**EXERCICES PROPOSÉS**
(1) Citez tout le passage du reportage sur le Litani qui va de « Les racines du » jusqu'à « crise de 1978. ».
(2) Selon le reportage sur le Litani, pourquoi la résolution 1701 des Nations unies a-t-elle fait du fleuve un enjeu majeur ? Répondez en une à trois phrases.
(3) Poursuivez le reportage sur le fleuve Litani à partir de sa dernière phrase.

**DOCUMENT SOURCE**
########
Le spectre d’une guerre totale continue de planer sur la frontière entre Israël et le Liban. Reportage le long du fleuve Litani, possible future ligne de front.
C’est un cours d’eau d’apparence modeste qui se retrouve, une nouvelle fois, au centre de toutes les attentions. Le Litani, dont le tracé sinueux prend sa source dans la plaine de la Bekaa, transperce horizontalement le sud du Liban à une trentaine de kilomètres de la frontière israélienne, avant de se jeter dans la Méditerranée.
Sa célébrité, il ne la doit pas tant à l’irrigation vitale du territoire qu’il assure ni à la production d’énergie hydroélectrique qu’il permet, mais davantage à son positionnement central au cœur d’un différend historique entre le Liban et Israël.
Les racines du conflit
Dans la région, les mémoires locales rappellent d’ailleurs que la première attaque militaire israélienne d’envergure sur le sol libanais portait son nom: en 1978, l’Opération Litani visait déjà à repousser les combattants de l’Organisation de libération de la Palestine (OLP), au nord du fleuve.
Plus récemment, c’est la résolution 1701 des Nations unies, mettant fin, en 2006, à la guerre de 33 jours entre la formation chiite pro-iranienne du Hezbollah et Israël, qui a fait du Litani un enjeu majeur: les belligérants, dans la douleur, s’étaient accordés à consacrer, entre le fleuve et la frontière, un retrait total israélien et la seule présence de l’armée libanaise et de la Force intérimaire des Nations unies au Liban (Finul), créée lors de la crise de 1978.
Jamais nous n’accepterons de remonter nos combattants au nord du Litani. Qui nous défendrait?
Menaces contre menaces
Si dans les faits, les deux parties violent allègrement cette résolution depuis sa création – présence de combattants du Hezbollah au sud du Litani et violations aériennes, terrestres et maritimes par l’armée israélienne –, un calme précaire a longtemps prévalu, malgré quelques accrochages. Un statu quo que l’attaque du Hamas en Israël, le 7 octobre dernier, a bouleversé.
########
**DONNÉES DISPONIBLES**
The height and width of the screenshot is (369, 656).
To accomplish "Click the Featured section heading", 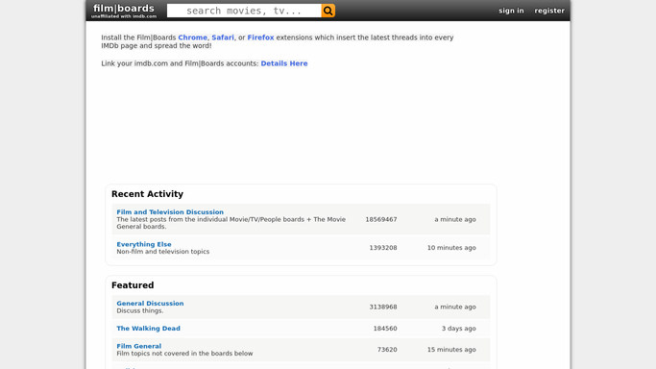I will [133, 285].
########
**CORRIGÉ DES EXERCICES**
(1)
Les racines du conflit
Dans la région, les mémoires locales rappellent d’ailleurs que la première attaque militaire israélienne d’envergure sur le sol libanais portait son nom: en 1978, l’Opération Litani visait déjà à repousser les combattants de l’Organisation de libération de la Palestine (OLP), au nord du fleuve.
Plus récemment, c’est la résolution 1701 des Nations unies, mettant fin, en 2006, à la guerre de 33 jours entre la formation chiite pro-iranienne du Hezbollah et Israël, qui a fait du Litani un enjeu majeur: les belligérants, dans la douleur, s’étaient accordés à consacrer, entre le fleuve et la frontière, un retrait total israélien et la seule présence de l’armée libanaise et de la Force intérimaire des Nations unies au Liban (Finul), créée lors de la crise de 1978.

(2) Cette résolution a mis fin en 2006 à la guerre de 33 jours entre le Hezbollah et Israël. Les belligérants y ont accepté, pour la zone comprise entre le fleuve et la frontière, un retrait total israélien et la seule présence de l'armée libanaise et de la Finul.

(3)
Au fil des affrontements entre le Hezbollah et Tsahal le long de la frontière libano-israélienne, et alors que la guerre entrait dans son deuxième mois, le ministre israélien de la Défense, Yoav Gallant, faisait monter la pression, affirmant qu’à défaut d’un «arrangement politique international visant à repousser le Hezbollah au-delà du Litani» sur la base de la résolution 1701 de l’ONU, «Israël agira militairement».
Des menaces formulées depuis sur tous les tons, auxquelles le Hezbollah, formation politico-militaire chiite pro-iranienne qui semble tenir plus que jamais l’Etat libanais dans ses mains, répond par d’autres menaces. Avec, néanmoins, une volonté assumée d’ouverture au dialogue, à la condition d’un prérequis tant attendu, mais qui n’arrive pas: la fin de la guerre à Gaza.
Détermination et inquiétude
Le village de Jdadeih offre une vue imprenable sur le Litani. Dans cette bourgade de quelques centaines d’habitants proche de la côte méditerranéenne, la population semble vivre presque normalement. Pourtant, les menaces israéliennes sont sur toutes les lèvres.
Hassan, un retraité de 65 ans, nous reçoit avec enthousiasme. Quand nous évoquons avec lui les risques d’une opération militaire israélienne qui pourrait bien, dans un futur proche, venir caresser les portes de sa maison, il se montre catégorique: «Nous avons une résistance courageuse et puissante, nous ne courberons pas le dos face aux Israéliens. N’ayez aucune crainte pour nous.»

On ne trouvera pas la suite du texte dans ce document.